The No. 1 answer by far these days is wireless and mobile -- a broad area covering anything to do with cell phones, Palm-type devices, and portable Net access. New York has two important advantages that could let it surpass Northern California as the hub of this emerging industry.
"Culturally, we're meeting our Old Economy clients in the middle. I used go to meetings and I'd be the wacky Web guy. Now they've dressed down to our level."

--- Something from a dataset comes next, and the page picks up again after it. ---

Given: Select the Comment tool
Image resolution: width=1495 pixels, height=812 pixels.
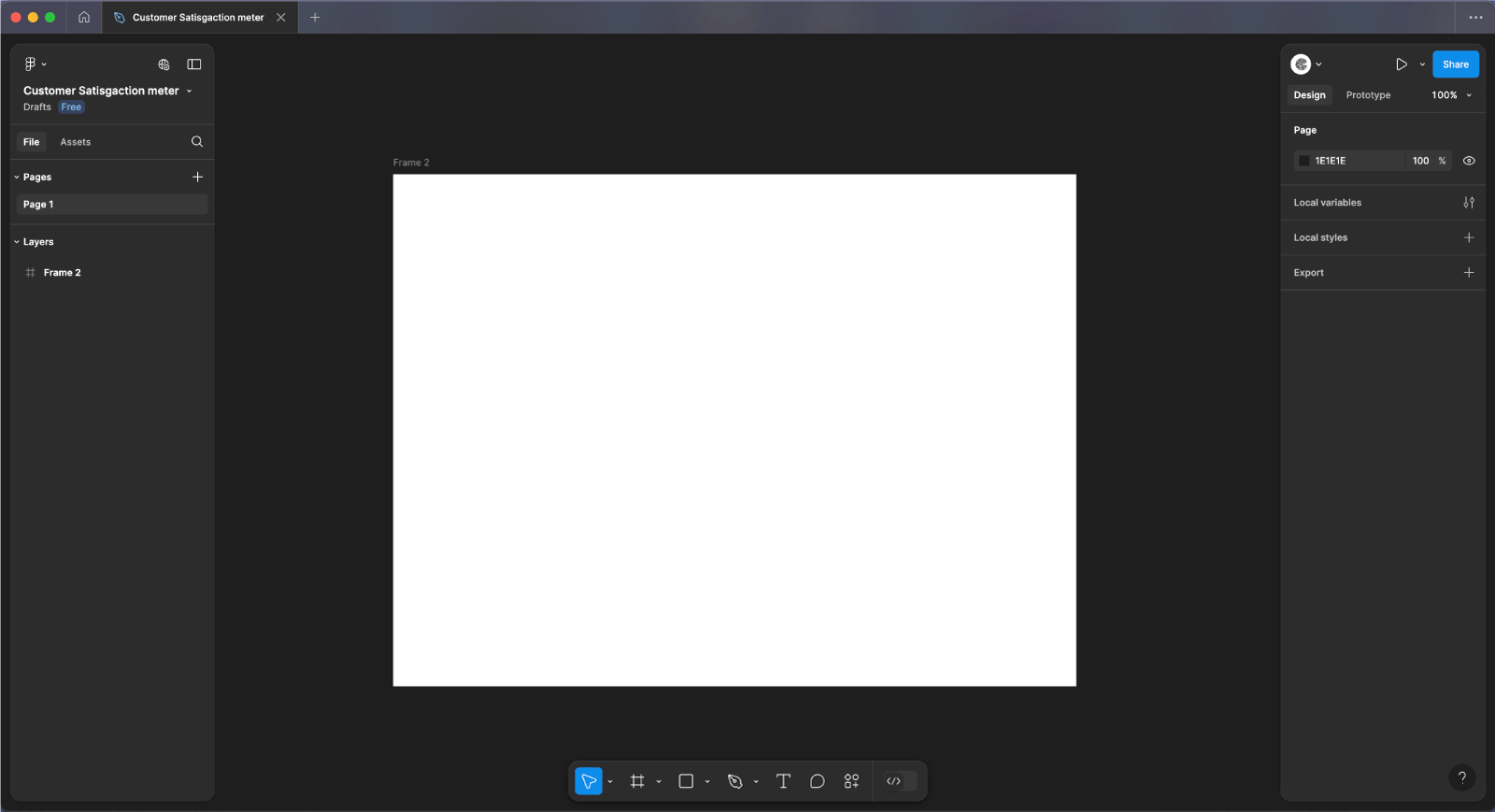Looking at the screenshot, I should click(817, 781).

The first is the region's historic strength in telecom science, the technical underpinning of phone-related companies. "New York City is within 50 miles of AT&T, Lucent, Bell Labs; NEC's lab is in New Jersey; IBM is in Yorktown Heights," Bennahum points out. "The Eastern Seaboard right around here has more of that stuff than Silicon Valley." The second is Wall Street, the mother lode of early wireless adopters. "The first people to buy this stuff are financial-services guys," says Josh Newman, editor of Unstrung, the New York-based wireless-industry Webzine. "Joe Investment Banker is standing on the sidelines of his kid's soccer game using some cool app, and then his neighbor sees it and that's how it spreads." Unstrung (which is owned by SkyScout, itself a wireless-data-services hopeful) launched in March and is quickly becoming the wireless biz's answer to the Silicon Alley Reporter. "Because you're constantly dealing with giant corporations in this field, though, there's a lot less personality-driven stuff in Unstrung than in SAR," claims Newman, with none of SAR founder Jason Calacanis's self-promotional flair.

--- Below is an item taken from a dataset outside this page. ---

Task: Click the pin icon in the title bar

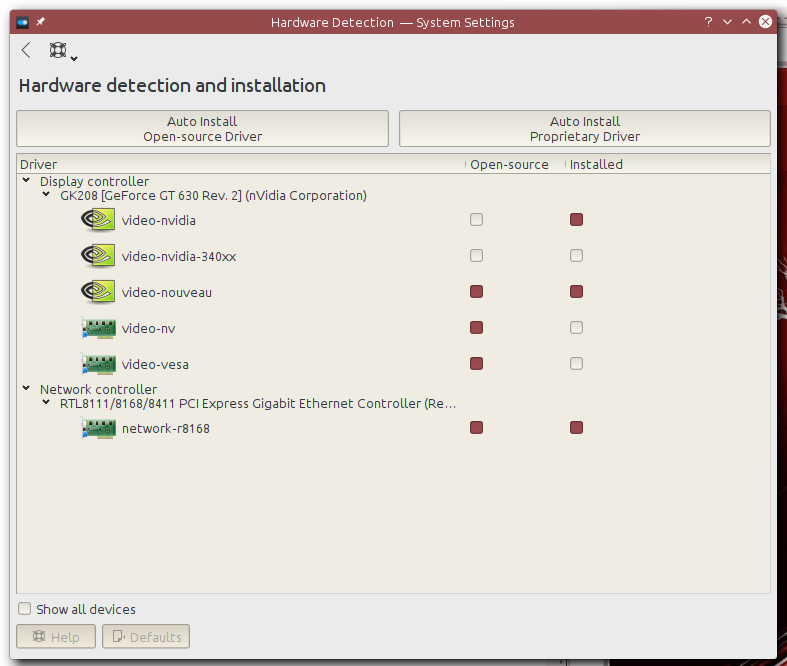Action: tap(41, 22)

So far, the biggest hit in Unstrung's sector is Vindigo, the company whose city-guide software loads onto Palm Handhelds and, soon, phones and other pocket-sized devices. With 260,000 users in its first nine months and the Palm population set to double again to 20 million users next year, Vindigo plans to license its platform for organizing information by the user's location to content providers worldwide. Helping Vindigo develop its technology for the phone market is West 35th Street's Vettro, which raised $12 million this fall -- a very healthy first round in so tight a market. Eventually, Vettro CEO Rodger Desai wants to be the IBM of wireless -- selling expert consulting services (many Vettro staff members have worked in the more advanced European and Japanese wireless industries) along with house-blend software and other technology products.

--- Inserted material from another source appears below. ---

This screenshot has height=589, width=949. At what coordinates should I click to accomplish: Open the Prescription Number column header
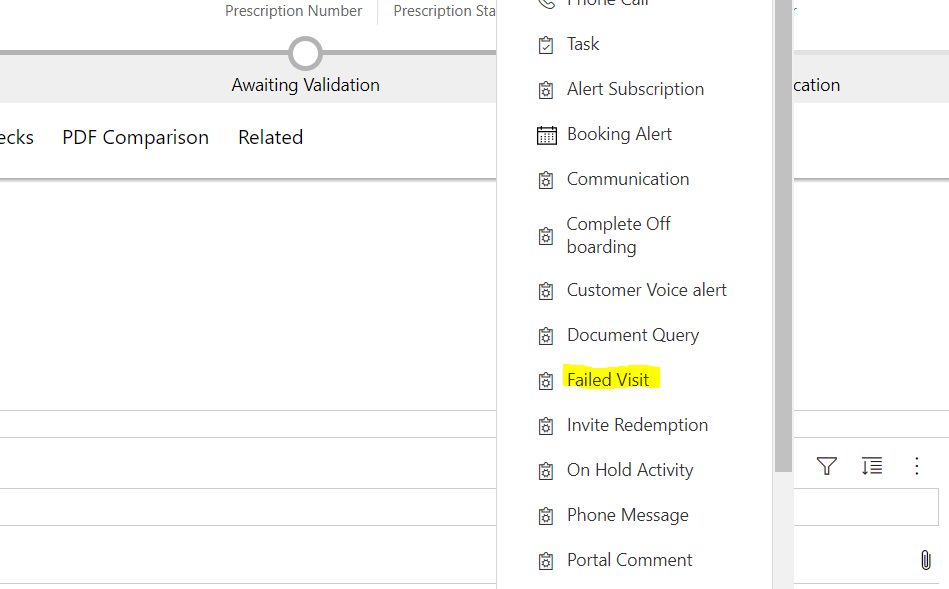pos(293,11)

Another wireless start-up, Outercurve, still shacked up in its West Village incubator's offices, is playing exclusively to the financial set. It delivers wireless stock quotes, charts, options chains, and other financial news to a Blackberry (the current must-have wireless handheld gadget) for about $100 a month. To court a more general-interest audience, Upoc is getting a lot of attention for its group-messaging application, which it's promoting as a way to report celebrity sightings to all your friends at once.
Perhaps more surprising than the buzzing wireless scene -- which at least resembles the media and content companies that made up the Alley's first generation -- is the city's increasing number of pure infotech firms. Take, for example, DataSynapse, a red-hot prospect in the utterly geeky field of distributed computing. DataSynapse has created a secure way for processor-hungry companies (for example, multinational banks that need to crunch numbers overnight) to broker computing power from anyone with an idle broadband Net connection. CEO Peter Lee is initially targeting the world's top 500 financial institutions, which he says spend an average of $25 million a year each just on risk-management technology -- a sliver of the Street's overall tech spending. Because of his banker client base, Lee decided to plant his firm in Manhattan. "Three or four years ago, you'd have been hard-pressed to find a core-technology company in New York," says Lee. "But we have had no problems getting deep-technology people. We see a lot of transplants from the West Coast, and we're picking up people here from other Web projects, like a guy who ran broadband development for a major publisher, and a systems architect who didn't want to be in the content business." Lee expects to close a $25 million second financing round in January, and says DataSynapse could be in the black as early as next year's fourth quarter.